Mesh systems have matured a lot, and these two represent different philosophies. The eero Pro 6E is the simplicity champion — Amazon made it dead simple at the cost of advanced controls. The Deco BE85 steps up to WiFi 7 territory in a 6E package, offering raw performance that eero can't match at a higher price.
TP-Link Deco BE85
The eero Pro 6E is the right pick for anyone who wants set-and-forget reliability and deep Alexa integration. If you have a large home, wired backhaul available, and want the fastest wireless throughput you can get from a mesh kit, the Deco BE85 is worth the premium.
Specs Comparison
| Spec | Amazon eero Pro 6E | TP-Link Deco BE85 |
|---|---|---|
| WiFi Standard | WiFi 6E (AXE5400) | WiFi 7 (BE19000) |
| Coverage per node | Up to 2000 sq ft | Up to 3000 sq ft |
| 2.5G Ports per node | 1 | 2 |
| Security Suite | eero Plus ($9.99/mo) | HomeCare (free) |
| Smart Home Hub | Thread + Zigbee | None |
| Tri-band | Yes | Yes |
| Approx. 2-node kit price | $300 | $500 |
Coverage and Mesh Performance
A two-node eero Pro 6E kit covers roughly 3500 sq ft, per Amazon's specs. In practice, users on r/eero report clean coverage in 2500–3000 sq ft homes with decent wall penetration. The Deco BE85's 6 GHz backhaul pushes faster speeds between nodes, which matters most in multi-story homes.
SmallNetBuilder's mesh tests show the BE85 delivering noticeably higher throughput in the -65 dBm test point versus eero Pro 6E — around 600 Mbps vs 380 Mbps. If you have clients far from the nodes, that delta is real.
App Experience
eero's app is genuinely the easiest mesh app out there. Adding nodes, pausing devices, and setting schedules takes seconds. The trade-off: no VLAN support, no advanced QoS, no custom DNS without a subscription.
TP-Link Tether is more capable but also more cluttered. HomeCare's parental controls beat eero's basic ones, and you get device-level bandwidth visibility that eero hides behind eero Plus.
Privacy and Subscriptions
eero is an Amazon company, and your network data does flow through Amazon's cloud. eero Plus ($9.99/month) unlocks content filtering, VPN, and premium DNS. You don't need it for the router to work well, but some users won't love the model.

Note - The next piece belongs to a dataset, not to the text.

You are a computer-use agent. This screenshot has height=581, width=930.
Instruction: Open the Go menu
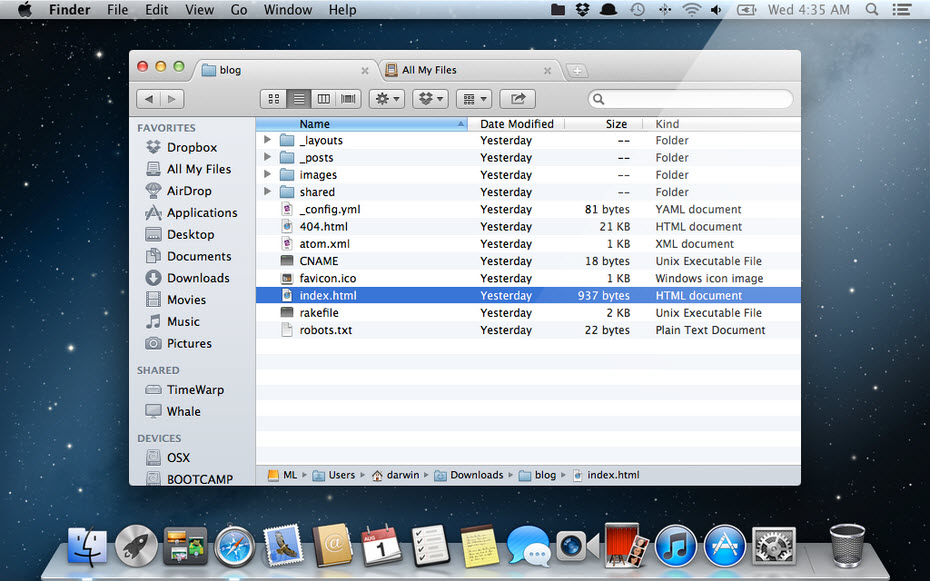click(239, 10)
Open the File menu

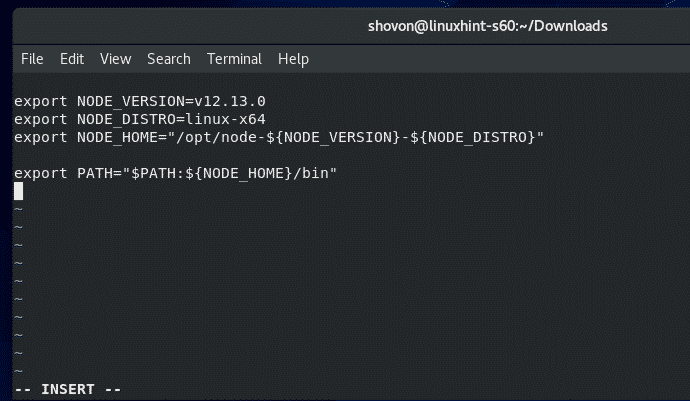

TP-Link HomeCare is free and on-device. The Deco app doesn't require cloud connectivity for basic features, though remote management does.
Setup and Reliability
eero's onboarding via QR code is the fastest in the category — under five minutes for two nodes. Deco is close behind. Both systems handle node failures gracefully.
Long-term reliability: eero has been rock solid for most users over several years of deployment. Deco BE85 is newer, so there's less field data, but early reports are positive.
Amazon eero Pro 6E Strengths
- Fastest setup experience in mesh networking
- Deep Alexa and Amazon ecosystem integration
- Thread and Zigbee built-in for smart home
- Proven multi-year reliability
TP-Link Deco BE85 Strengths
- WiFi 7-class 6 GHz backhaul throughput
- Two 2.5 Gbps ports per node
- HomeCare security suite free for life
- More advanced traffic controls
Amazon eero Pro 6E Weaknesses
- Advanced features locked behind eero Plus subscription
- Amazon data privacy concerns
- No VLAN or advanced routing controls
TP-Link Deco BE85 Weaknesses
- Significantly more expensive per node
- TP-Link faces U.S. regulatory scrutiny
- App more complex for non-technical users
Best For
- a: Alexa households, renters, anyone who wants zero-fuss setup and a smart home hub built in
- b: Large homes, power users who want maximum throughput and free lifetime security features
FAQ
Does eero Pro 6E work well without eero Plus?
Yes. The core mesh functions perfectly without the subscription. You lose content filtering and premium DNS, but the router itself isn't crippled.
Can I add a wired backhaul to either system?
Both support wired Ethernet backhaul. It's the single biggest upgrade you can make to any mesh system — speeds effectively double.
Is the Deco BE85 future-proof with WiFi 7 clients?
It supports the WiFi 7 6 GHz band internally for backhaul, but the client-facing radios are 6E-class. You'll see WiFi 7 speeds on 6E clients, not full BE speeds.